Prompt A =>
Retype the restaurant review word for word.

The Merriam-Webster Dictionary defines “cuisine” as a style or method of cooking that is characteristic of a certain country or region. By that definition, Rashe’s Cuisine qualifies as “cuisine.” But by the more colloquial definition often associated with fine dining and culinary artistry, Rashe’s falls short of its name.
Rashe’s is a Jamaican restaurant in Athens focused around a fast food sense. Food isn’t cooked to order, but rather cooked and stored in metal food pans, and served in Styrofoam boxes. Though having to serve people quickly does not seem to be much of a concern for employees; on both occasions that I went around dinner time, I was the only one in the restaurant. An employee waiting in the dining area was quick to get behind the counter and take my order.

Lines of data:
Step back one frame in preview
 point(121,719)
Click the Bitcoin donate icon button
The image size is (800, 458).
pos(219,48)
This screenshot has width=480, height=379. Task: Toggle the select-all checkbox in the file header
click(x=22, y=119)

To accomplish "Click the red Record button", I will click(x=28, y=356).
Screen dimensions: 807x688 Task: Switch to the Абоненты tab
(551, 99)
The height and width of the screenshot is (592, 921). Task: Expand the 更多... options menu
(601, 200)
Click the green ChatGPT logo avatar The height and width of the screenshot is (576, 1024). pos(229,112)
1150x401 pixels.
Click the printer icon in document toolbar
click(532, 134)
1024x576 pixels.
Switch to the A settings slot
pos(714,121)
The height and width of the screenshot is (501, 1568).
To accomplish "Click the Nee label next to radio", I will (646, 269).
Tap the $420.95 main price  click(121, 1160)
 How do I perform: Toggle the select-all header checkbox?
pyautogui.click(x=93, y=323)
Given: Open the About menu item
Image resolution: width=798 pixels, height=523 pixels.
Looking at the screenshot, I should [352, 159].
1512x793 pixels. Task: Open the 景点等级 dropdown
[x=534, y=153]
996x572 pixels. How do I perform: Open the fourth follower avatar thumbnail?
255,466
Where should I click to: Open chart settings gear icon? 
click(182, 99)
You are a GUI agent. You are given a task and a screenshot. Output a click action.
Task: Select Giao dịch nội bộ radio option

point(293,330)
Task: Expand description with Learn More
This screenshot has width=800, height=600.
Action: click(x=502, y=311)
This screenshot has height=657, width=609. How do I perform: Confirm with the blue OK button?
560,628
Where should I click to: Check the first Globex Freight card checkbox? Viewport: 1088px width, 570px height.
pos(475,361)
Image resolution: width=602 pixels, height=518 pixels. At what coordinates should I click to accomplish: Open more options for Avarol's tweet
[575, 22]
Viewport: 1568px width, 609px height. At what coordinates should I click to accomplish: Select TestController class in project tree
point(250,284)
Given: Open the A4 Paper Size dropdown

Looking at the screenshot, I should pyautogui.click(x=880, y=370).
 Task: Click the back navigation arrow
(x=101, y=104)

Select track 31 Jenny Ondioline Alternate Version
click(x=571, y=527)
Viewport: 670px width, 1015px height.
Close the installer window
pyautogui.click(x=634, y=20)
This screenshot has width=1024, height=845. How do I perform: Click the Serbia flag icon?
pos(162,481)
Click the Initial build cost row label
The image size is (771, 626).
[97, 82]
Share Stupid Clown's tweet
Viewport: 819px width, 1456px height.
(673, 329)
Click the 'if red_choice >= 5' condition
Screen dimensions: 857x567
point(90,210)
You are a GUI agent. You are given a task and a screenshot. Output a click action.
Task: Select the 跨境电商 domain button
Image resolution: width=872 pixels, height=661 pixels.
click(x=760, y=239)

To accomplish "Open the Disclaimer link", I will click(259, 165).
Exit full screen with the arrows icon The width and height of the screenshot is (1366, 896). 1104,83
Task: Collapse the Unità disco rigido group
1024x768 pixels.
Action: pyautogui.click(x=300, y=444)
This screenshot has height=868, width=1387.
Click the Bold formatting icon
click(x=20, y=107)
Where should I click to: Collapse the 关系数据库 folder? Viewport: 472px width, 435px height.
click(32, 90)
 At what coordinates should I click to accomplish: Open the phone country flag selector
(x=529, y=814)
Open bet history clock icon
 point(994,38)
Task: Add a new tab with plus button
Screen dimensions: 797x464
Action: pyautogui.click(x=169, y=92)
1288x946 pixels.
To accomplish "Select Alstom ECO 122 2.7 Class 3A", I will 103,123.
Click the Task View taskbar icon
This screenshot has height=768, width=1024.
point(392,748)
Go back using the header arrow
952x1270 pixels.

Prompt B =>
Echo the rows from the line containing "This screenshot has height=657, width=609." down to the line containing "point(392,748)", including both of those lines and nothing else.

Final result A =>
The Merriam-Webster Dictionary defines “cuisine” as a style or method of cooking that is characteristic of a certain country or region. By that definition, Rashe’s Cuisine qualifies as “cuisine.” But by the more colloquial definition often associated with fine dining and culinary artistry, Rashe’s falls short of its name.
Rashe’s is a Jamaican restaurant in Athens focused around a fast food sense. Food isn’t cooked to order, but rather cooked and stored in metal food pans, and served in Styrofoam boxes. Though having to serve people quickly does not seem to be much of a concern for employees; on both occasions that I went around dinner time, I was the only one in the restaurant. An employee waiting in the dining area was quick to get behind the counter and take my order.

Final result B =>
This screenshot has height=657, width=609. How do I perform: Confirm with the blue OK button?
560,628
Where should I click to: Check the first Globex Freight card checkbox? Viewport: 1088px width, 570px height.
pos(475,361)
Image resolution: width=602 pixels, height=518 pixels. At what coordinates should I click to accomplish: Open more options for Avarol's tweet
[575, 22]
Viewport: 1568px width, 609px height. At what coordinates should I click to accomplish: Select TestController class in project tree
point(250,284)
Given: Open the A4 Paper Size dropdown

Looking at the screenshot, I should pyautogui.click(x=880, y=370).
 Task: Click the back navigation arrow
(x=101, y=104)

Select track 31 Jenny Ondioline Alternate Version
click(x=571, y=527)
Viewport: 670px width, 1015px height.
Close the installer window
pyautogui.click(x=634, y=20)
This screenshot has width=1024, height=845. How do I perform: Click the Serbia flag icon?
pos(162,481)
Click the Initial build cost row label
The image size is (771, 626).
[97, 82]
Share Stupid Clown's tweet
Viewport: 819px width, 1456px height.
(673, 329)
Click the 'if red_choice >= 5' condition
Screen dimensions: 857x567
point(90,210)
You are a GUI agent. You are given a task and a screenshot. Output a click action.
Task: Select the 跨境电商 domain button
Image resolution: width=872 pixels, height=661 pixels.
click(x=760, y=239)

To accomplish "Open the Disclaimer link", I will click(259, 165).
Exit full screen with the arrows icon The width and height of the screenshot is (1366, 896). 1104,83
Task: Collapse the Unità disco rigido group
1024x768 pixels.
Action: pyautogui.click(x=300, y=444)
This screenshot has height=868, width=1387.
Click the Bold formatting icon
click(x=20, y=107)
Where should I click to: Collapse the 关系数据库 folder? Viewport: 472px width, 435px height.
click(32, 90)
 At what coordinates should I click to accomplish: Open the phone country flag selector
(x=529, y=814)
Open bet history clock icon
 point(994,38)
Task: Add a new tab with plus button
Screen dimensions: 797x464
Action: pyautogui.click(x=169, y=92)
1288x946 pixels.
To accomplish "Select Alstom ECO 122 2.7 Class 3A", I will 103,123.
Click the Task View taskbar icon
This screenshot has height=768, width=1024.
point(392,748)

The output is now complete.